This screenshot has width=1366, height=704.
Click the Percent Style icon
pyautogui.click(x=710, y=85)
--
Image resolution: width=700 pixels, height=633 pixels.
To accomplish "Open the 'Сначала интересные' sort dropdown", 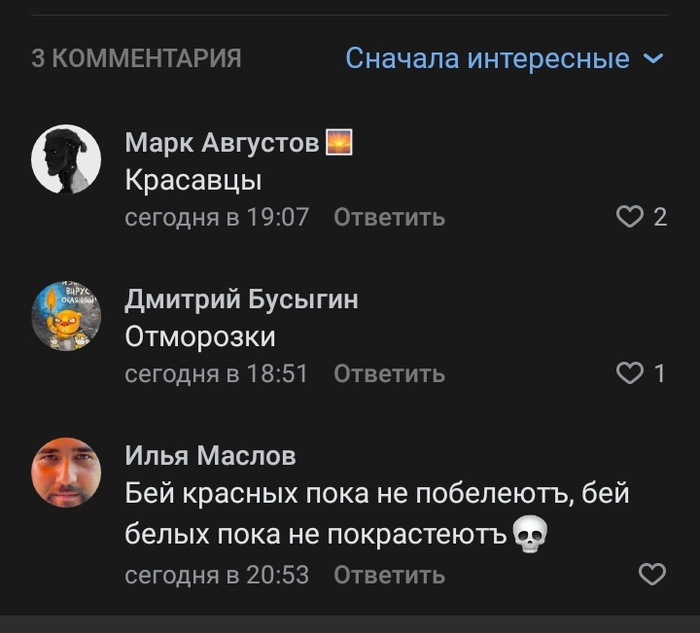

## AIM
Echo the data starting with the line containing "This screenshot has width=1366, height=704." and going on through the line containing "pyautogui.click(x=710, y=85)", keeping every line unchanged.

## COMPLETED EXERCISE
This screenshot has width=1366, height=704.
Click the Percent Style icon
pyautogui.click(x=710, y=85)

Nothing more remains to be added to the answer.